**Questions**
A. D'après le passage sur l'épargne salariale, pourquoi les chiffres avancés pour mesurer l'efficacité sociale et fiscale du dispositif ne sont-ils qu'indicatifs ?
B. Selon le passage sur l'épargne salariale, combien coûte au cabinet un gain de 1 000 € dans la poche du salarié en dehors de l'épargne salariale ?
C. Poursuivez le passage sur l'épargne salariale à partir de sa dernière phrase.

**Texte à lire**
--------

L’efficacité sociale et fiscale de l’épargne salariale peut s’exprimer en quelques chiffres, sachant que ceux-ci ne peuvent être qu’indicatifs du fait de la variable que constitue la taxe sur les salaires. Lorsqu’un salarié coûte 1 000 € au cabinet, il lui revient 450 €. Pour le même budget, ce seront 887 € si on utilise l’ensemble du dispositif avec, en outre, un crédit d’impôt assorti à l’intéressement. En raisonnant à l’envers, pour un gain de 1 000 € dans la poche du salarié, le coût pour le cabinet est de 2 340 €, contre 1 200 € dans le cadre de l’épargne salariale.

Toute l’épargne annuelle est bloquée pendant 5 ans seulement et peut être débloquée par anticipation en fonction de certains événements de la vie, comme le divorce, le départ à la retraite ou l’acquisition de la résidence principale. Les versements sur le PERCO-i, étant consacrés à la retraite, sont en revanche indisponibles jusqu’à cette échéance.

Pour bien comprendre ce mécanisme de l’épargne salariale, il est nécessaire de maîtriser le vocabulaire. Le plan d’épargneentreprise (PEE) est la coquille administrative, réceptacle des capitaux qui seront versés tant par l’employeur que par le salarié. Ce plan d’épargne est individuel, transférable en cas de changement d’entreprise et le choix du placement des capitaux relève du titulaire du plan et non de l’employeur. Un établissement – privé – tient le compte administratif de ces plans sans s’immiscer dans les choix de gestion du titulaire. La sélection de cet organisme et son indépendance par rapport aux propositions de placement sont essentielles. Ce PEE est devenu PEI (le « i » d’indépendant) pour des raisons réglementaires et, en particulier, pour réduire les formalités administratives initiales. Dans ce PEI, il existe trois étages, accessibles séparément mais pouvant se cumuler :

• l’abondement est une somme versée par l’employeur en pourcentage du versement volontaire effectué par le salarié, avec un plafond annuel ;

• la participation, c’est la répartition d’une fraction du bénéfice annuel distribuable, celui-ci étant à déterminer avec raison pour le praticien BNC, au contraire de la SELARL dans laquelle le résultat fiscal est clair ;

• l’intéressement, 3e étage, poursuit l’objectif de rémunérer une performance (efficacité, économie, présence…) et s’inscrit dans un plan de 3 ans.

Le produit de la participation et l’intéressement reçu par le salarié peuvent naturellement se verser dans le PEI. Il existe même, depuis 2006, un complément à l’intéressement et à la participation. Il se dénomme « dividende du travail » et permet encore d’augmenter l’enveloppe défiscalisée.

--------

**Données disponibles**

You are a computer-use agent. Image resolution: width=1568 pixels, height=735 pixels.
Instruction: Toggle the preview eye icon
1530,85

--------

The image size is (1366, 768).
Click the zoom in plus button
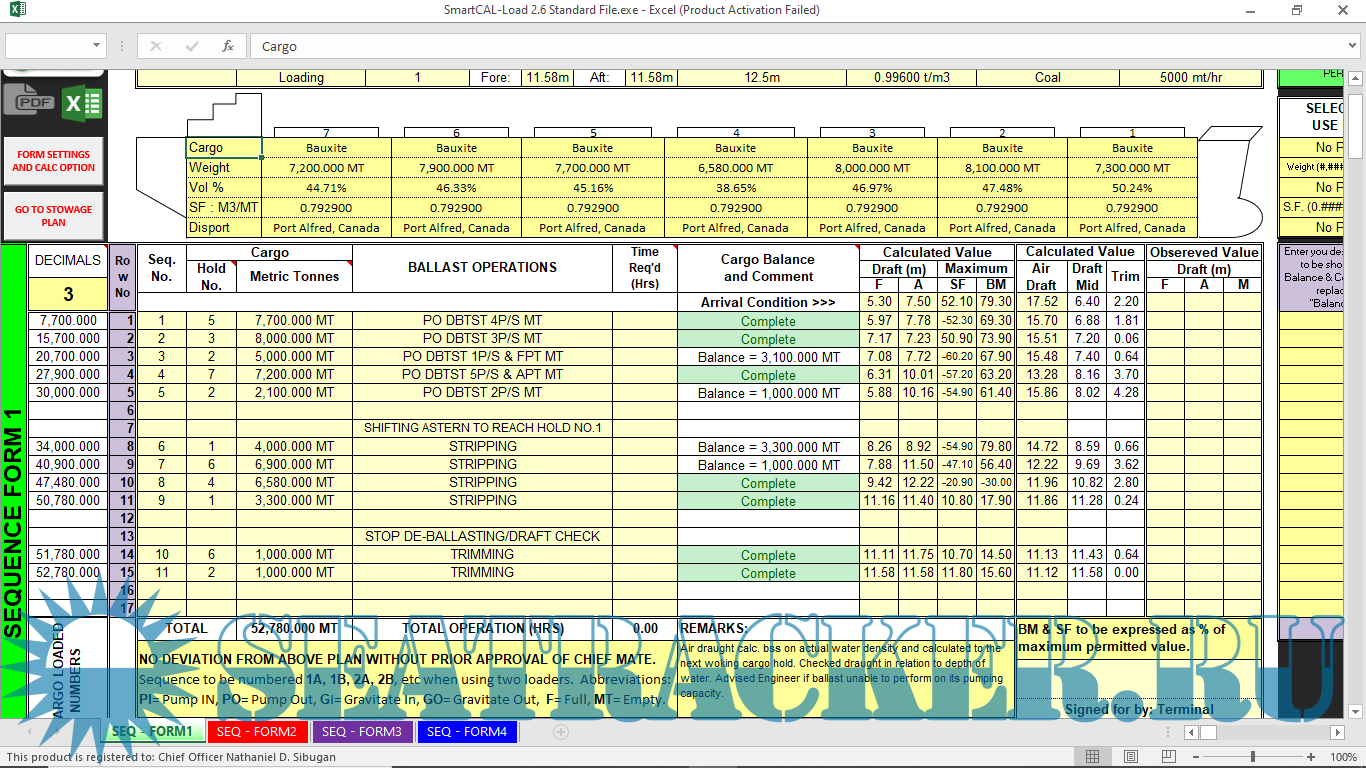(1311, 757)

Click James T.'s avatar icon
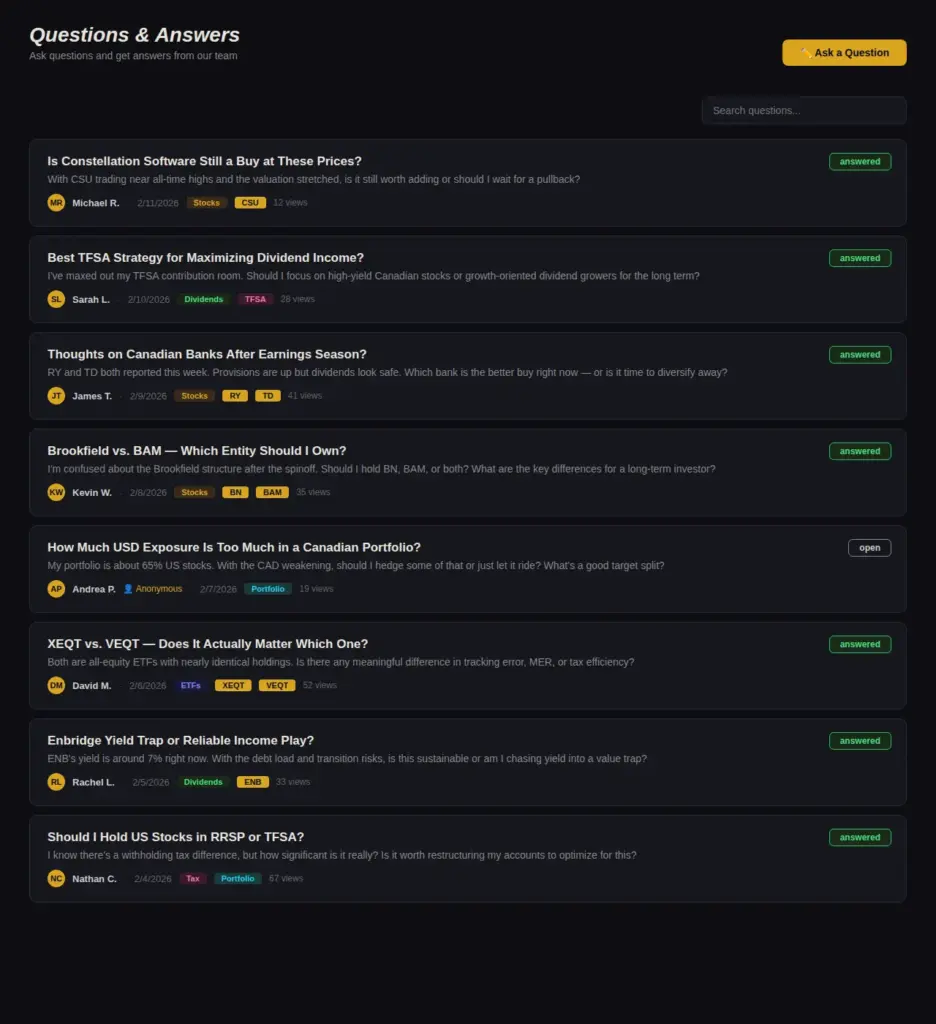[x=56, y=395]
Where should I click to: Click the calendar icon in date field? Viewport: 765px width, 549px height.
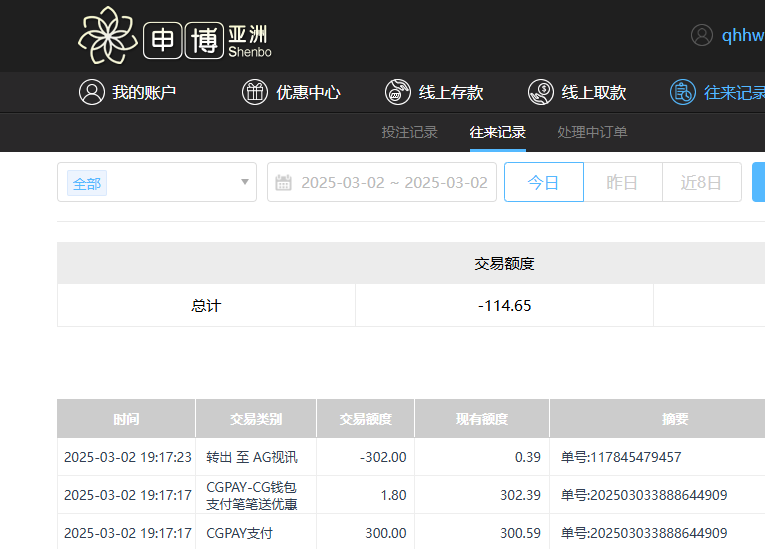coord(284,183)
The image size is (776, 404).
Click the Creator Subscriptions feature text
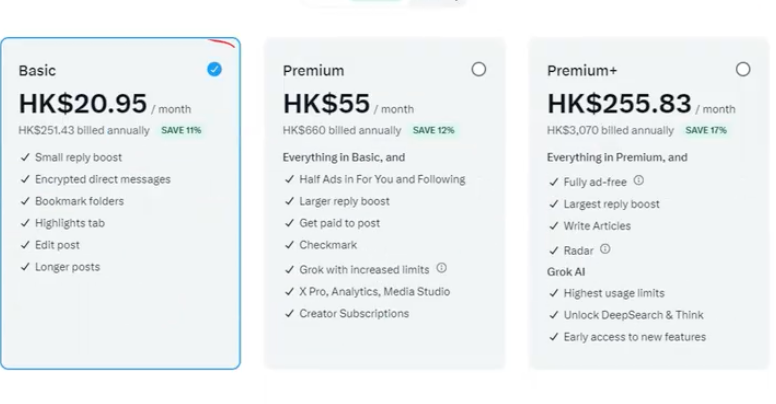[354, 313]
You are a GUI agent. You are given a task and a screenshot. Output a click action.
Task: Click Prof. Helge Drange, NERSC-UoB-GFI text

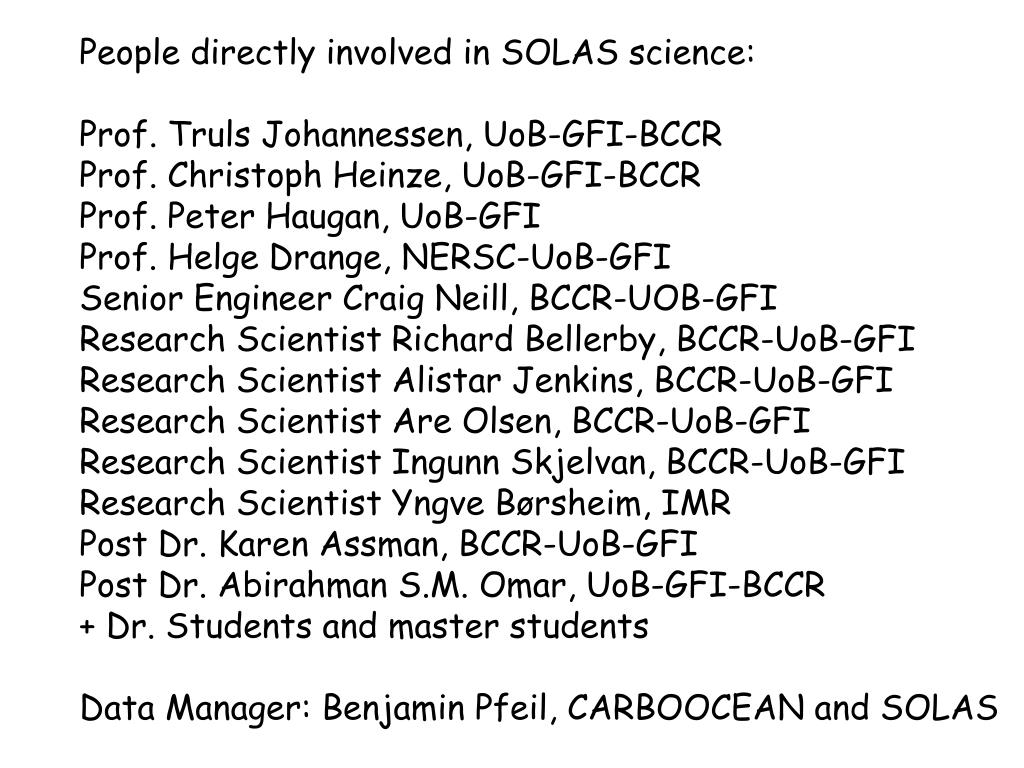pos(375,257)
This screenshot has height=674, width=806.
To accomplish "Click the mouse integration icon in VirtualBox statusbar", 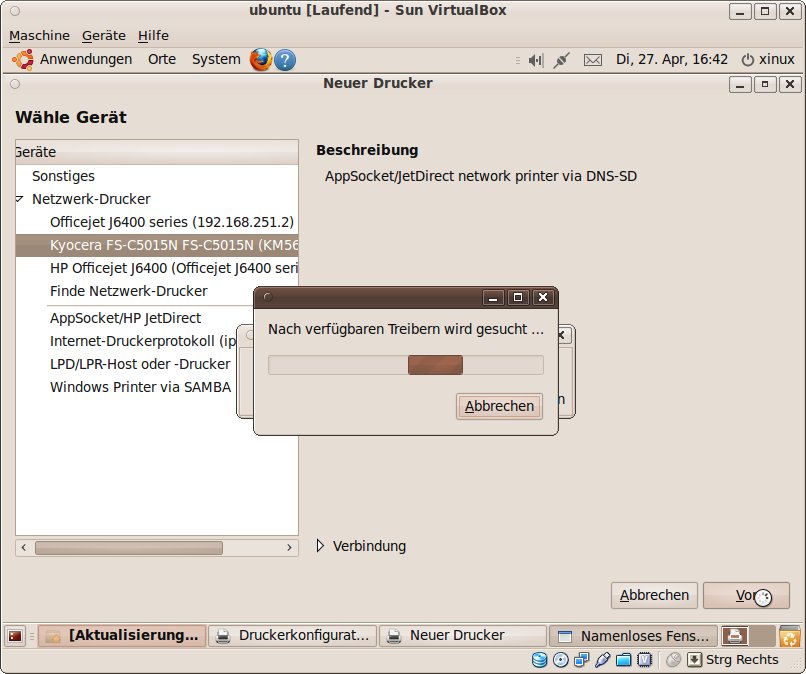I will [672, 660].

--------

**Réponses par consigne**
A. Ils ne peuvent être qu'indicatifs en raison de la variable que constitue la taxe sur les salaires.

B. Ce gain coûte 2 340 € au cabinet.

C.
En complément du PEI ainsi décliné, le PERCO-i (qui s’est substitué au PPESV de 2002) est une enveloppe consacrée à la retraite.

Mon conseil

Matthieu GROSSELIN, gestion de patrimoine – cabinet EGA

Comme toute opération financière assortie d’avantages fiscaux très significatifs, l’épargne salariale nécessite de mener une réflexion méthodique sur l’objectif poursuivi (optimisation des ressources des salariés ou de l’employeur) et sur les modalités de son application (budget, engagement pluriannuel, égalitaire ou différencié…). La mise en œuvre étant complexe, il faut s’en remettre à un interlocuteur à la compétence éprouvée du secteur des professions indépendantes, plutôt conseil en gestion de patrimoine que banquier. Il faut aussi s’assurer que l’établissement teneur du compte détient de l’antériorité et gère un volume significatif de plans (plusieurs centaines de milliers) et que le choix d’OPCVM (placement des capitaux) ne relève pas d’une société unique de gestion (architecture ouverte).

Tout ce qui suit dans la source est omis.